▶ Task objective
Give back an exact copy of the lines below, from the first through the line with "Given: Select Perú's"; please stop there.

━━━━━━━━━━━━━━━━

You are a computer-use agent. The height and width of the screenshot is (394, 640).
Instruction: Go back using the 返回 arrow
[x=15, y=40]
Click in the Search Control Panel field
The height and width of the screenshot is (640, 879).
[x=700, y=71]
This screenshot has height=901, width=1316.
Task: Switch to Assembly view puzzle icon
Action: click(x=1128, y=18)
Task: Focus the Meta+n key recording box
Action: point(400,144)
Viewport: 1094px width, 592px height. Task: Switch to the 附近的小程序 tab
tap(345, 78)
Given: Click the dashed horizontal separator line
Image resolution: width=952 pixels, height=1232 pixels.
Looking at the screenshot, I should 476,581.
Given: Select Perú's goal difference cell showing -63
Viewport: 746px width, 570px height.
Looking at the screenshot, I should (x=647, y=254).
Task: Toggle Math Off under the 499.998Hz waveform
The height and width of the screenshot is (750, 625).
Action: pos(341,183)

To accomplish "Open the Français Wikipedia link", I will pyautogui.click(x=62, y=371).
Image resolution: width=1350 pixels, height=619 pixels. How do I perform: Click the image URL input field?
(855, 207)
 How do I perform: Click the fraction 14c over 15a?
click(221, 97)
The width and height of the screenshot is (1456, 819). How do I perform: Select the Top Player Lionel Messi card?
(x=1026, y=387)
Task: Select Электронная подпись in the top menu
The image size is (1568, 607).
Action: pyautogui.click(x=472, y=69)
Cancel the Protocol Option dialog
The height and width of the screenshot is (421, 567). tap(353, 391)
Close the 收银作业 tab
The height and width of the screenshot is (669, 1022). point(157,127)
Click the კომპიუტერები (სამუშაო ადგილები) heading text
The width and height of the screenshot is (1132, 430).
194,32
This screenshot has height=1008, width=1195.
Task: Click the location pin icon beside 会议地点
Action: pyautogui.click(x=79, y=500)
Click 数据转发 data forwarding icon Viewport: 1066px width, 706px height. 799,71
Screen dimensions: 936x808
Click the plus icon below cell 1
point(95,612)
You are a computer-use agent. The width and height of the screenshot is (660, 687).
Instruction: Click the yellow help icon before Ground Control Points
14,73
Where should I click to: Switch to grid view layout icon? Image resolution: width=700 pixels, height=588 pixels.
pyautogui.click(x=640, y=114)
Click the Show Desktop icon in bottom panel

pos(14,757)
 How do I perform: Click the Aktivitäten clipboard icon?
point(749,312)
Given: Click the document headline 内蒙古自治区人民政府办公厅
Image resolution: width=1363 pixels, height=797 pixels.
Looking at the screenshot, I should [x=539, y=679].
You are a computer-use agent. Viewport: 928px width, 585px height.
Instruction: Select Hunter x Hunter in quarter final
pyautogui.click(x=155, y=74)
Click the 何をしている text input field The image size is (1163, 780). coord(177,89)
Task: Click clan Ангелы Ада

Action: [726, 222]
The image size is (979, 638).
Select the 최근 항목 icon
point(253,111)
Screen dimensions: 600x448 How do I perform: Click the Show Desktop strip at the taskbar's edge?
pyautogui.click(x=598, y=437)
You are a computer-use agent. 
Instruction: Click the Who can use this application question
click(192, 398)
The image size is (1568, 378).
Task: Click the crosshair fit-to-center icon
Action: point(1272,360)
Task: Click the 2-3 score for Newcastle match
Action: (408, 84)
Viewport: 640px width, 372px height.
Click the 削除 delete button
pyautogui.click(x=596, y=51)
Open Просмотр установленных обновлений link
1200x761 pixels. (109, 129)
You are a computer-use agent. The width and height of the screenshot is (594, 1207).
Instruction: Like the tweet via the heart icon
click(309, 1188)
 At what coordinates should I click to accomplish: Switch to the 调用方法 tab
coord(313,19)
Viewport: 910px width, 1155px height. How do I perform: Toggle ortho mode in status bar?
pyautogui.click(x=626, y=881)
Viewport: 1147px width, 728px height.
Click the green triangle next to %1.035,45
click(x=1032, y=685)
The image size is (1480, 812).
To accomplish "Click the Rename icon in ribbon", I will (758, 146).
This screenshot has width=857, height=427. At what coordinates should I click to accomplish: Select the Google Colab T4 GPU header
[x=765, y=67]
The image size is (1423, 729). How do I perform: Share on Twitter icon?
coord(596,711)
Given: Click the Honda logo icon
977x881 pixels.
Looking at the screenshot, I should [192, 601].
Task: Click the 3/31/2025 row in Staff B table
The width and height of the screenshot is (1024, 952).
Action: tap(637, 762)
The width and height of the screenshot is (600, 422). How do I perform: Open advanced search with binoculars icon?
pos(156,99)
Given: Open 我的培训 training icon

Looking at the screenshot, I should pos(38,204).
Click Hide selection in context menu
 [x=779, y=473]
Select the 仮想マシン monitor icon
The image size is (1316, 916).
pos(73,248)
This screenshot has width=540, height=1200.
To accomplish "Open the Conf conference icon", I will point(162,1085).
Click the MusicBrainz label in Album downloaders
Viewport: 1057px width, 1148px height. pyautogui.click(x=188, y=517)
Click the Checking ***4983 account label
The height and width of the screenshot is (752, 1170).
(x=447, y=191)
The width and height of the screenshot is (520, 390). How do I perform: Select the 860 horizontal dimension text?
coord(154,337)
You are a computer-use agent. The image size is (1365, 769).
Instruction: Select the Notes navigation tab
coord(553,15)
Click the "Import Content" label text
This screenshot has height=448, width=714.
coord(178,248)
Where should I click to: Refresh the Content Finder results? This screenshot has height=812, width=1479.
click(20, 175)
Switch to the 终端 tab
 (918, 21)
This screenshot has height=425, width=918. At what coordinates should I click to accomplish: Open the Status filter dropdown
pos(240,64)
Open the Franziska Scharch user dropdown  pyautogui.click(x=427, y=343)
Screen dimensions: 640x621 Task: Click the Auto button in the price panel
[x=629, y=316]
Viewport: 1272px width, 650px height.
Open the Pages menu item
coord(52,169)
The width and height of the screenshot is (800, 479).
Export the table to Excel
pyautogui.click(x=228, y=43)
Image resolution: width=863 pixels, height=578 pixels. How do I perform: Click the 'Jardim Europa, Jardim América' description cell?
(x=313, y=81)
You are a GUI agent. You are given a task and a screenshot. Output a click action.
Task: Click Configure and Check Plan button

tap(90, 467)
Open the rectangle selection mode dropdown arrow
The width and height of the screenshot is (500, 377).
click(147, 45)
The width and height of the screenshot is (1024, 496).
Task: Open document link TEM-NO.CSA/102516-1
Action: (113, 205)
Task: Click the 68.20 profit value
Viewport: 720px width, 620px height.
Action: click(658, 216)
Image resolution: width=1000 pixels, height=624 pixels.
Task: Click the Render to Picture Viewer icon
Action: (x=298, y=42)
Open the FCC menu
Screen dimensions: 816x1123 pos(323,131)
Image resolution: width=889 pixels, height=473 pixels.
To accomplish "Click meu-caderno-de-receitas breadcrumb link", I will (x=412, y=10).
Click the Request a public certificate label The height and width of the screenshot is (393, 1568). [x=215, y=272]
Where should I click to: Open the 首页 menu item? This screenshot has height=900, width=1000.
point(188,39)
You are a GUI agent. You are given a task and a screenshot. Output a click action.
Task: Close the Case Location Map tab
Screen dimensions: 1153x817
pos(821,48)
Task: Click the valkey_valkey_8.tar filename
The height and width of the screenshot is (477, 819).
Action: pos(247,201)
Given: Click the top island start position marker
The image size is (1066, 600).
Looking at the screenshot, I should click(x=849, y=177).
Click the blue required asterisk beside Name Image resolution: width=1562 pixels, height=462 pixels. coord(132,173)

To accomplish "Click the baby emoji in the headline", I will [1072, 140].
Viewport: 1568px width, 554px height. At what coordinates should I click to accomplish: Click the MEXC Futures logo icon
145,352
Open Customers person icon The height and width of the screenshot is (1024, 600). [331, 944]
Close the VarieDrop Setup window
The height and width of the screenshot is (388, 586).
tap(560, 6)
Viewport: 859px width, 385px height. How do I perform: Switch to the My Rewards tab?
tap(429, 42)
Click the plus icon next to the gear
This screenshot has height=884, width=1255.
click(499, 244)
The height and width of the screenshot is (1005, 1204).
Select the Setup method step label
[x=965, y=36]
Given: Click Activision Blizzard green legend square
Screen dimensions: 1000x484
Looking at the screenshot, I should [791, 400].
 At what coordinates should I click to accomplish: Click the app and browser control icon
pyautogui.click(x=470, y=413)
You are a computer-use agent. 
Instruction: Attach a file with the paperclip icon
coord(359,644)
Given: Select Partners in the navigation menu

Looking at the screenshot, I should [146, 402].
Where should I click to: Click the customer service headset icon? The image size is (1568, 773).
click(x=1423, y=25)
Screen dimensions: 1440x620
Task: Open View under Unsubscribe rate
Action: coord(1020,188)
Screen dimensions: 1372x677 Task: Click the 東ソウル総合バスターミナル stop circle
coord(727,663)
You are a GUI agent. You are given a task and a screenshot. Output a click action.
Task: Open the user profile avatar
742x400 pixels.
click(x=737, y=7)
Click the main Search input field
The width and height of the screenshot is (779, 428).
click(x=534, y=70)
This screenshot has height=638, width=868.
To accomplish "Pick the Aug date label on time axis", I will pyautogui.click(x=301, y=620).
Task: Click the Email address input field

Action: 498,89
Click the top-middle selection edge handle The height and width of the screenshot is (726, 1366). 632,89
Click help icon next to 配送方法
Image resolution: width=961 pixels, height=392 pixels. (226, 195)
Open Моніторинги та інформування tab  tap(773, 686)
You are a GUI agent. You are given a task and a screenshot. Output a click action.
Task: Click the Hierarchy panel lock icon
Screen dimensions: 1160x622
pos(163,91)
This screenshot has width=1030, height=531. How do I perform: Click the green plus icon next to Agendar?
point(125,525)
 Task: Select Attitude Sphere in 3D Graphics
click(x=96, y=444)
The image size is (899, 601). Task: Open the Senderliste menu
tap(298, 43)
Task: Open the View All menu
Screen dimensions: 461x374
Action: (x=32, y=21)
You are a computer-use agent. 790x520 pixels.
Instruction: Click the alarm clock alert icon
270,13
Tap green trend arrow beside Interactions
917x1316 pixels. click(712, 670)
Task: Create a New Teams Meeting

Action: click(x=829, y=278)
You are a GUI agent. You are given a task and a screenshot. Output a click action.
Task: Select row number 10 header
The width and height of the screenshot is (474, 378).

━━━━━━━━━━━━━━━━

▶ Solution to the problem
You are a computer-use agent. The height and width of the screenshot is (394, 640).
Instruction: Go back using the 返回 arrow
[x=15, y=40]
Click in the Search Control Panel field
The height and width of the screenshot is (640, 879).
[x=700, y=71]
This screenshot has height=901, width=1316.
Task: Switch to Assembly view puzzle icon
Action: click(x=1128, y=18)
Task: Focus the Meta+n key recording box
Action: point(400,144)
Viewport: 1094px width, 592px height. Task: Switch to the 附近的小程序 tab
tap(345, 78)
Given: Click the dashed horizontal separator line
Image resolution: width=952 pixels, height=1232 pixels.
Looking at the screenshot, I should 476,581.
Given: Select Perú's goal difference cell showing -63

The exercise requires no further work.